Con cinco años se quedó huérfana de madre; de su padre nunca supo. A esa edad se hizo cargo de su hermano de dos y empezó a trabajar. La difícil infancia de María Teresa Rivera (San Juan Opico, 1982) ya avanzaba que no iba a tener una vida fácil. Su historia está plagada de pesadillas, desde una violación hasta la cárcel tras sufrir un aborto en un país donde las mujeres que interrumpen su embarazo o pierden sus bebés por complicaciones obstétricas son consideradas homicidas. Pero ahora puede soñar. Asilada en Suecia desde 2016, estudia enfermería y planea ser abogada.

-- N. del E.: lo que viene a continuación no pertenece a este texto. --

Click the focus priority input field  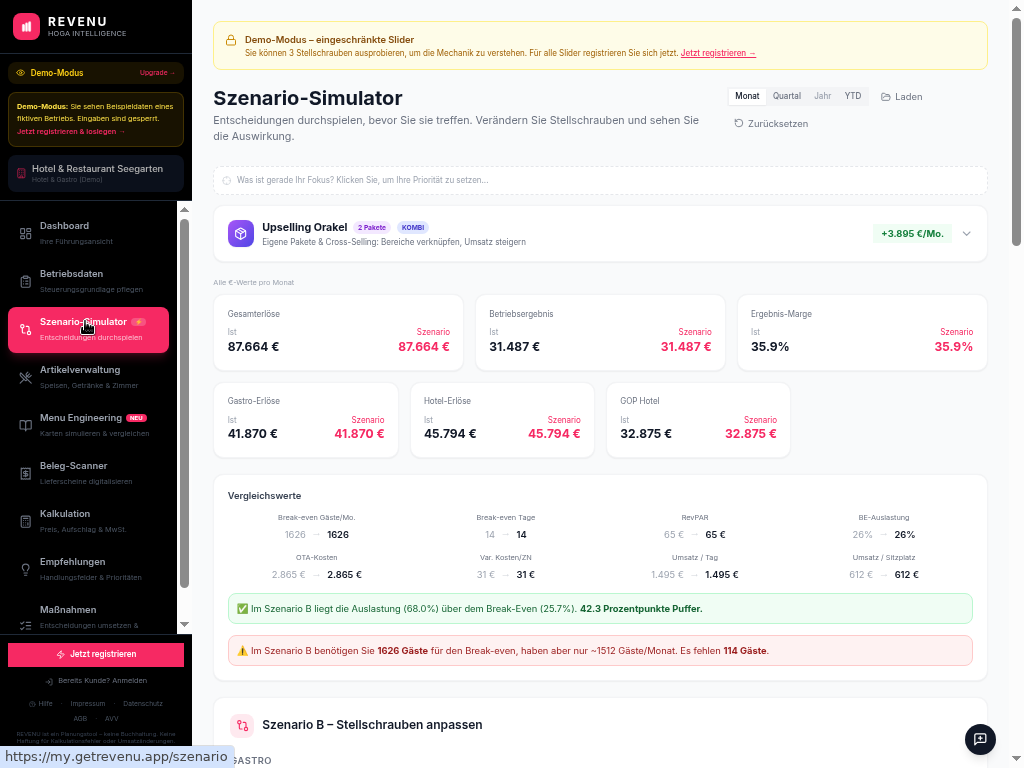coord(600,180)
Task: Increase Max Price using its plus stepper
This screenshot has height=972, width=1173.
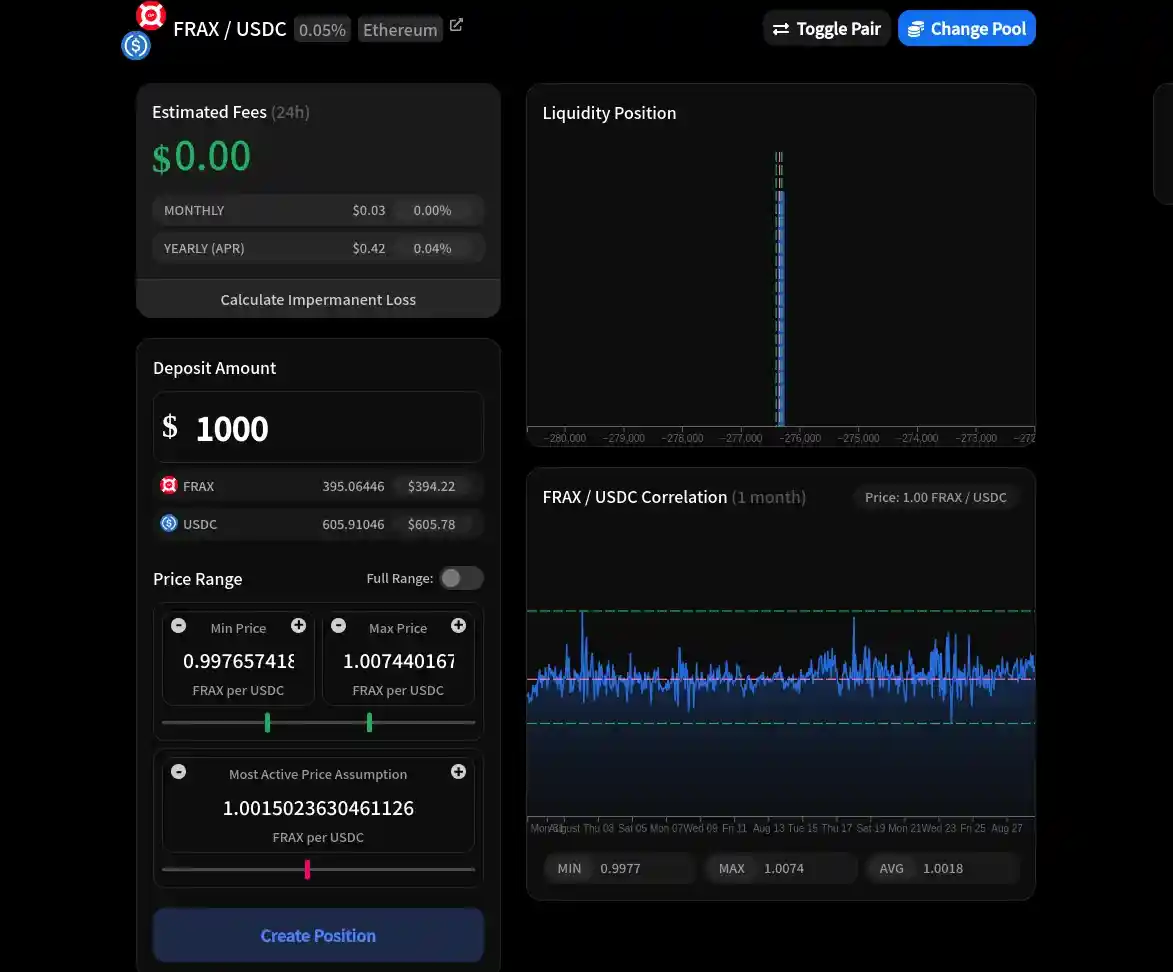Action: point(458,626)
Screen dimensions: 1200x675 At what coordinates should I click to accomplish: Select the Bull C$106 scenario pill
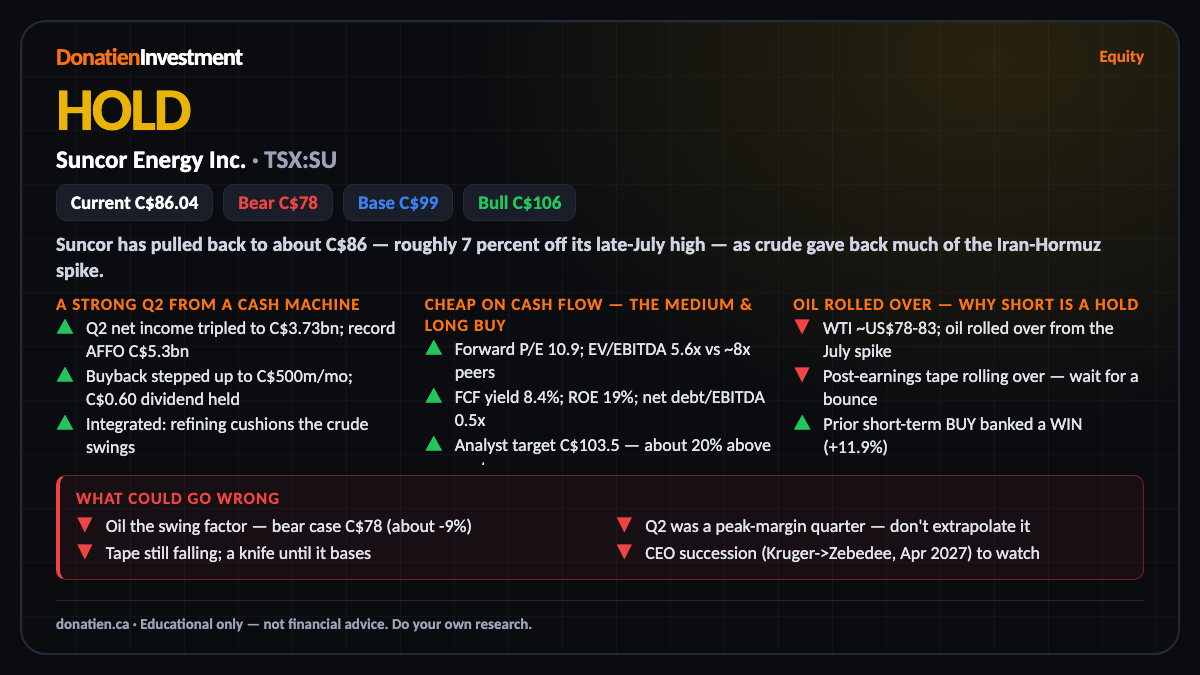(x=519, y=203)
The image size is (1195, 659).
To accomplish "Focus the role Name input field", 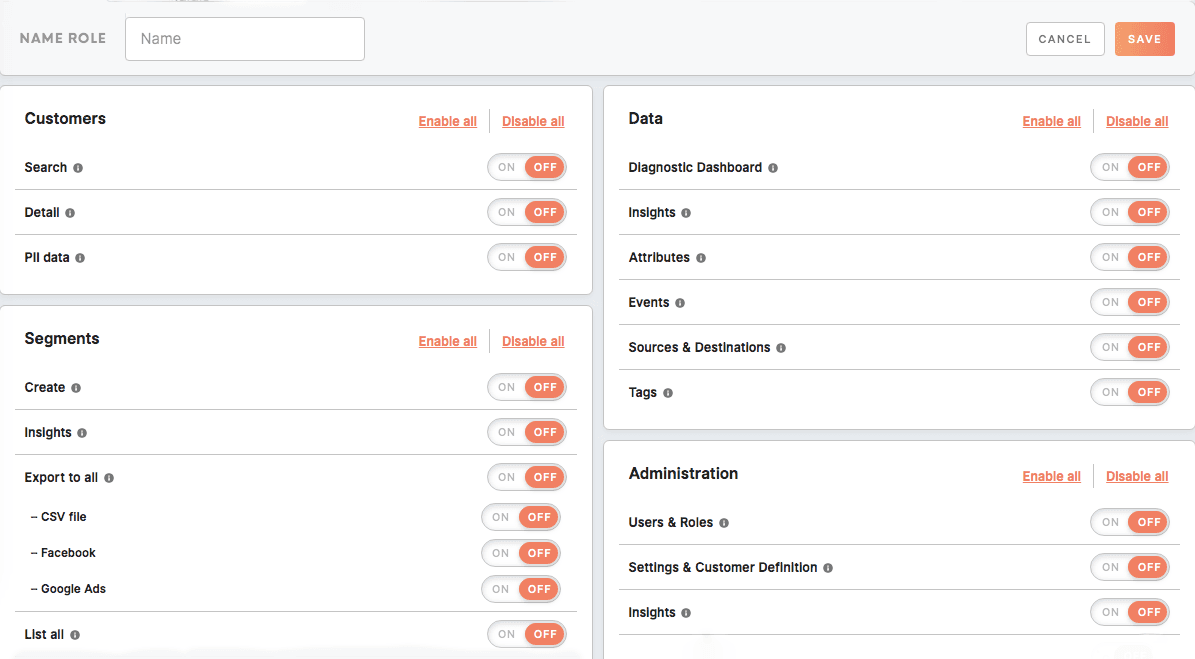I will [245, 39].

«Mi mamá desapareció durante la guerra. Nos fuimos a vivir con mis tías, que nos explotaban. Teníamos que ir a vender verduras al mercado para llevar dinero. Y luego solo nos daban de comer una tortilla con limón para los dos», comienza su relato. Pese a que tenía que trabajar, Rivera quería seguir en la escuela, por eso iba en el turno de noche. Un día, camino al colegio, unos vecinos la violaron. «Mis tías me echaron la culpa a mí: que me había pasado por desobediente. Y jamás dijeron de llamar a la policía», continúa con entereza. Un año después de aquel episodio, su madrina se la llevó a la capital, San Salvador, donde vivió en una casa de acogida de la ONG Aldeas Infantiles y continuó su formación hasta que cumplió la mayoría de edad. «Esa fue mi infancia. Así crecí».

Su etapa adulta tampoco le deparaba muchas alegrías. Tras independizarse, empezó a trabajar y con 22 comenzó una relación. Se quedó embarazada. «Todo iba bonito al principio, pero después empezó el maltrato psicológico y verbal, los golpes. De todo», resume. Aguantó porque no quería que su hijo creciera sin un padre. Hasta que dijo «hasta aquí». Dejó a su pareja y se fue a vivir con su bebé de cuatro meses y su suegra, que la animaba a rehacer su vida. La paz le duró seis años. Trabajaba duro en una maquila y tenían para todo lo necesario.